Instructions to follow - Retype all entries exactly, skipping pictures.

Supplied material below:

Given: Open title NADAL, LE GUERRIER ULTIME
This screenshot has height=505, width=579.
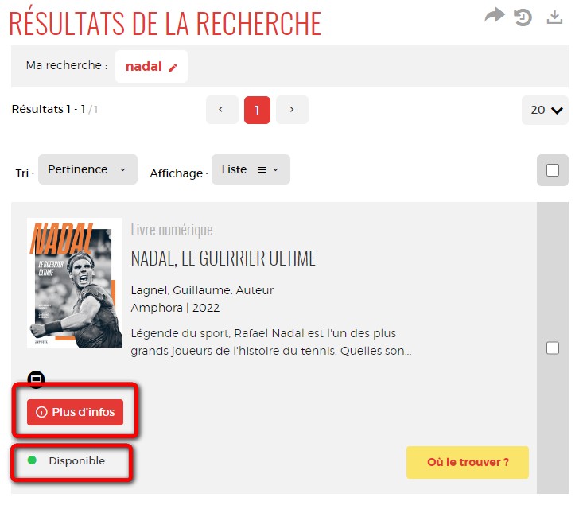Looking at the screenshot, I should coord(223,258).
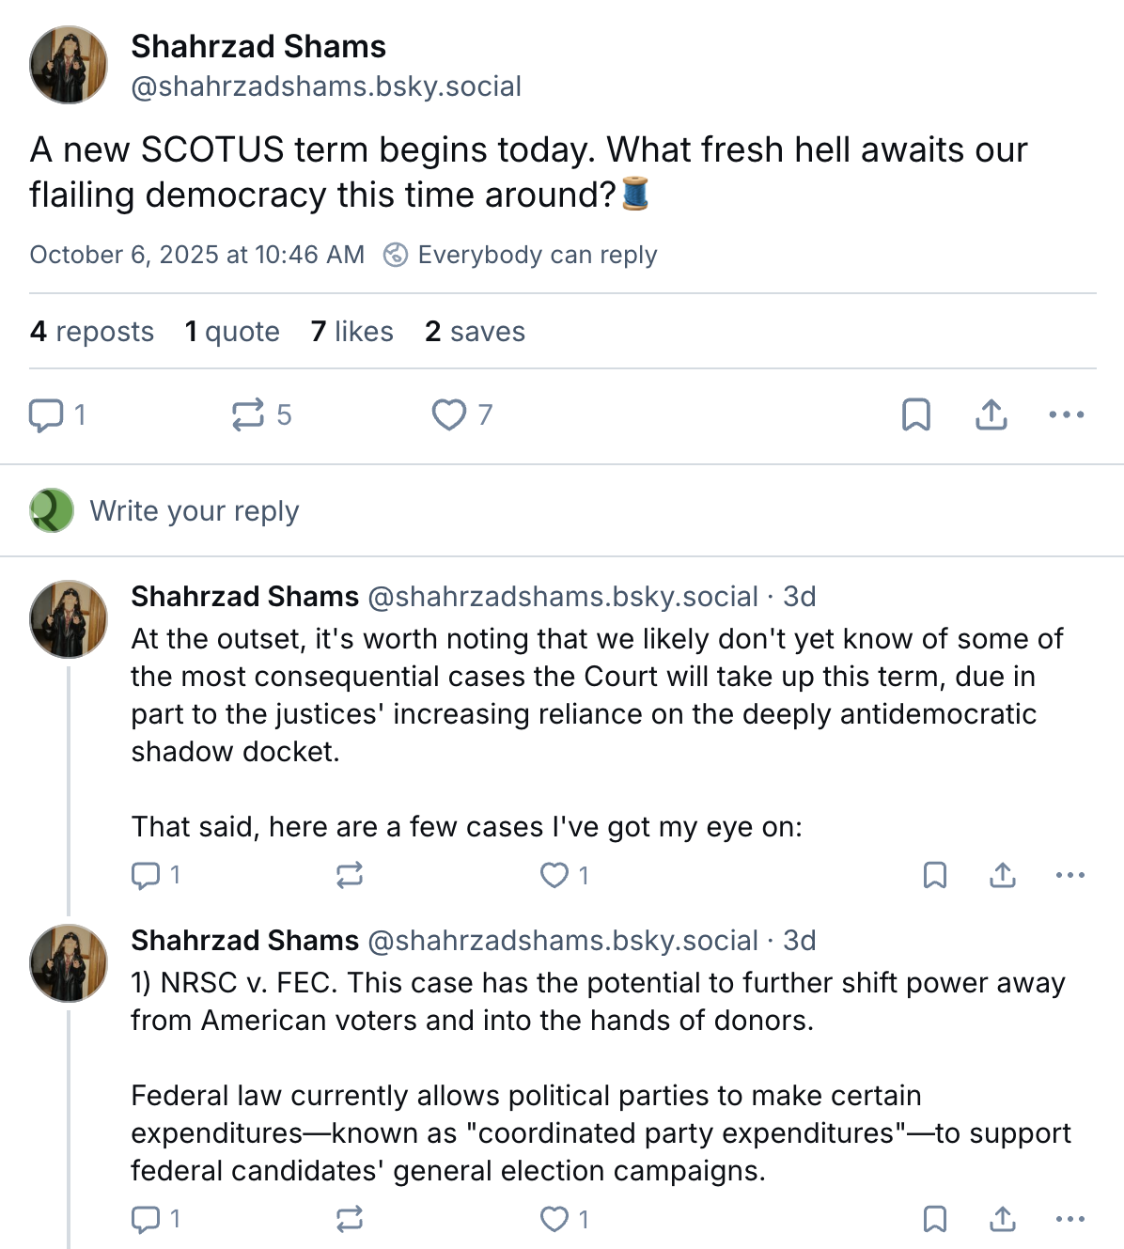Reply to the shadow docket post

(146, 876)
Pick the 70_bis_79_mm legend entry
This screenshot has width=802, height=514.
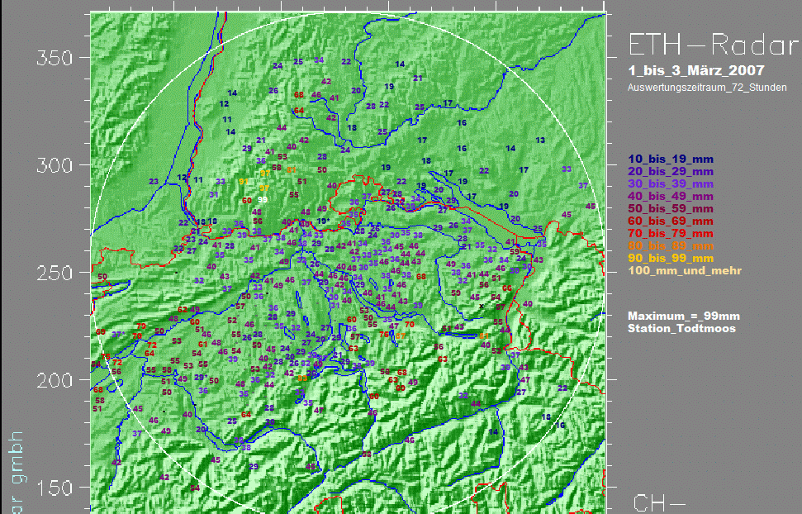pyautogui.click(x=670, y=233)
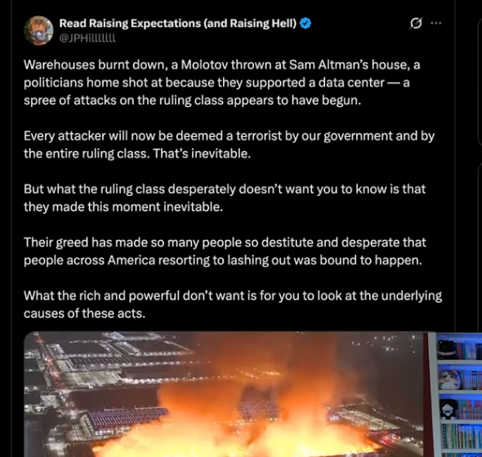This screenshot has height=457, width=482.
Task: Click the black cat plush on top shelf
Action: point(446,350)
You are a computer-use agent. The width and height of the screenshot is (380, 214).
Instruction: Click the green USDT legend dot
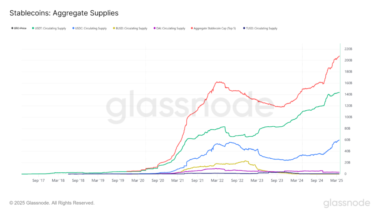pos(33,28)

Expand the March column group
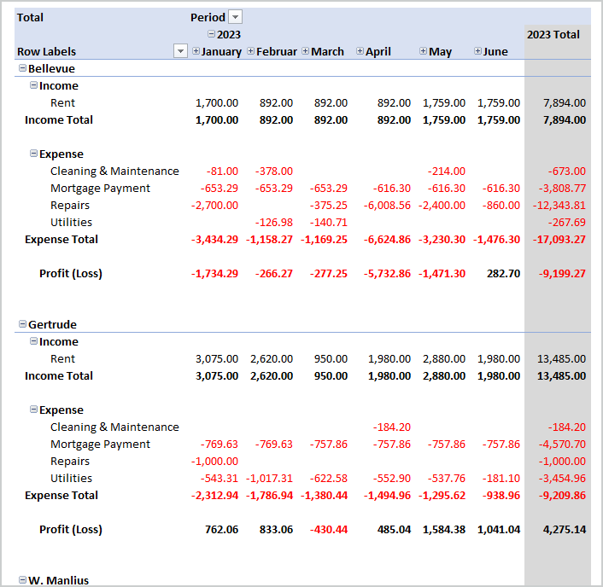(x=306, y=51)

End of Supplied material.

Output of the exercise -
Given: Open title NADAL, LE GUERRIER ULTIME
This screenshot has height=505, width=579.
Looking at the screenshot, I should coord(223,258).
Reply to the shadow docket post

(146, 876)
Pick the 70_bis_79_mm legend entry
This screenshot has width=802, height=514.
pyautogui.click(x=670, y=233)
This screenshot has height=457, width=482.
Task: Click the black cat plush on top shelf
Action: point(446,350)
You are a computer-use agent. The width and height of the screenshot is (380, 214).
Instruction: Click the green USDT legend dot
pos(33,28)

Expand the March column group
(x=306, y=51)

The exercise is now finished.